**Task item**
Write out exactly the lines from the one holding "Open the JsonPath documentation link" to the last line of the entries, both ends included and nothing else, without the pictures.

════════════════

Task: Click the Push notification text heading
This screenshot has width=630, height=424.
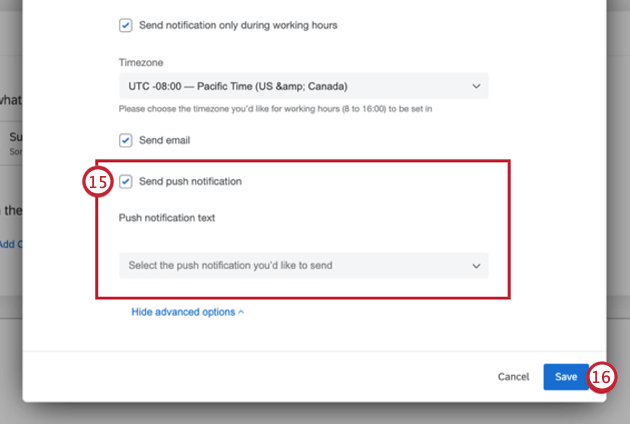Action: [x=167, y=217]
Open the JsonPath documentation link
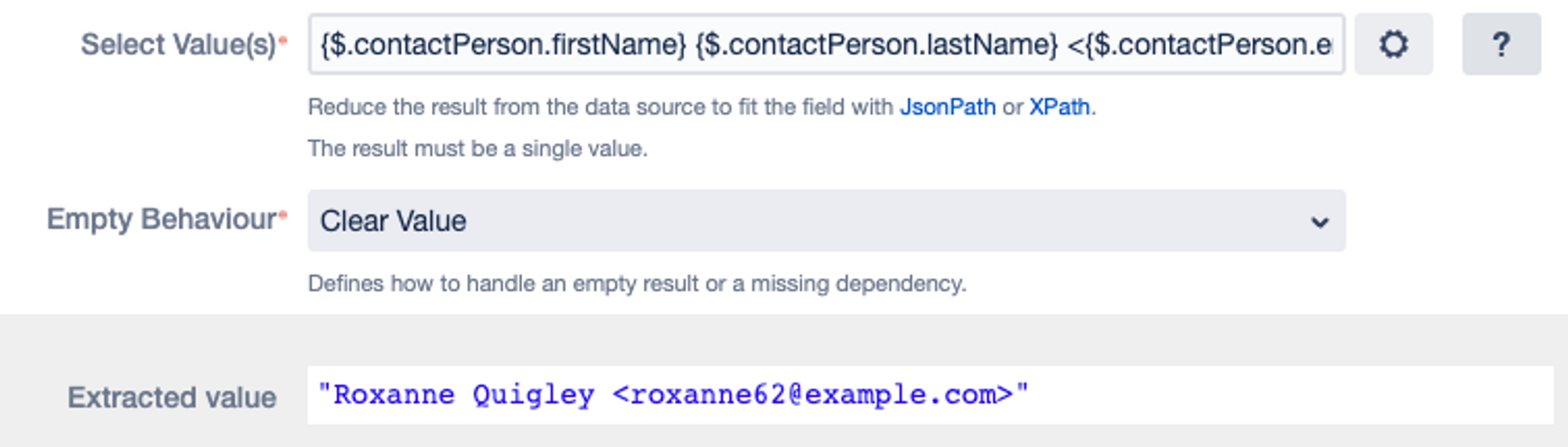This screenshot has width=1568, height=447. click(947, 107)
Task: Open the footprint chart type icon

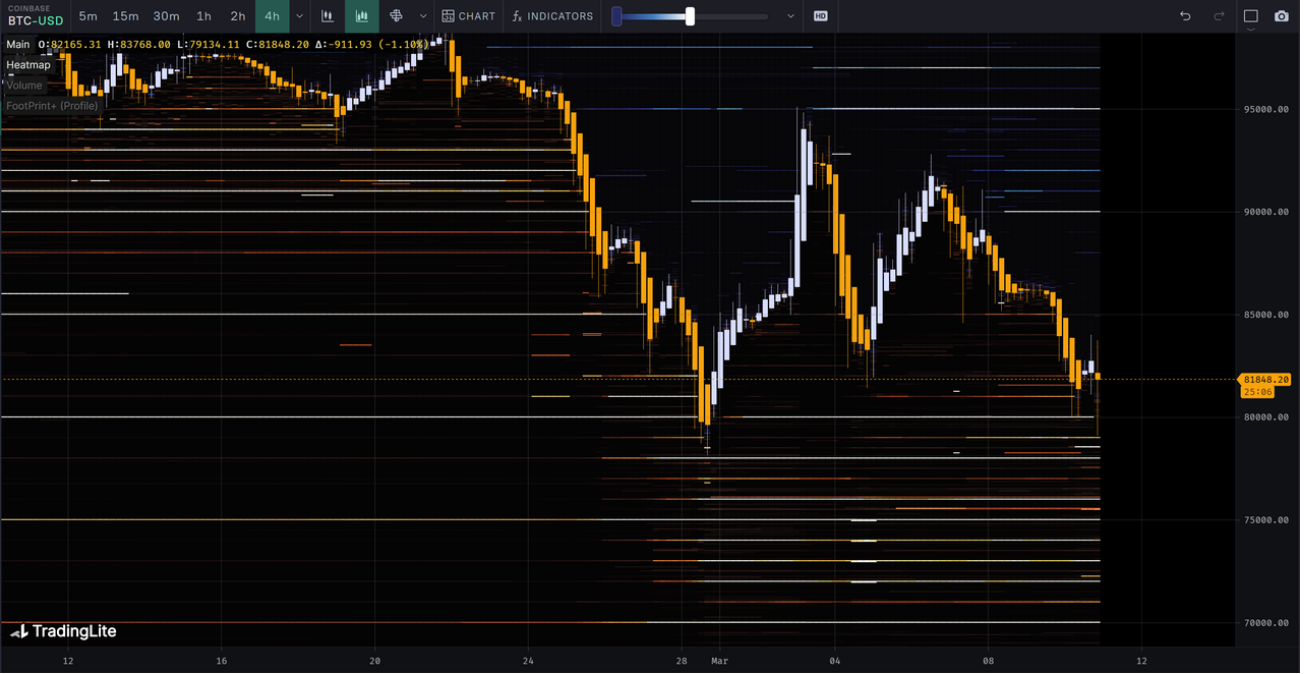Action: tap(396, 16)
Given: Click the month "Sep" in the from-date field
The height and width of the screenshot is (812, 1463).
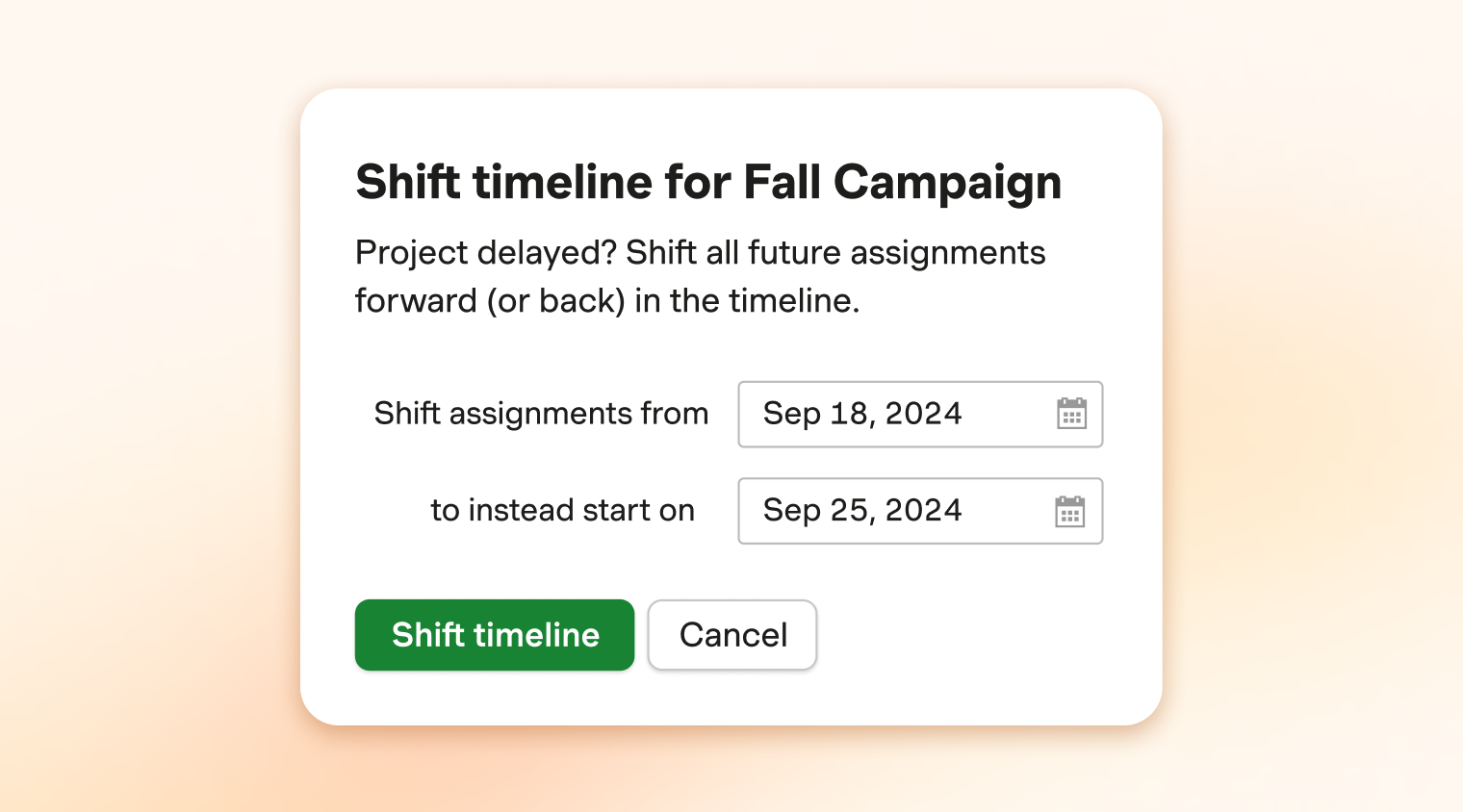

════════════════

**Response for this exercise**
Open the JsonPath documentation link
This screenshot has width=1568, height=447. click(947, 107)
Task: Open the footprint chart type icon

Action: tap(396, 16)
Given: Click the month "Sep" in the from-date field
The height and width of the screenshot is (812, 1463).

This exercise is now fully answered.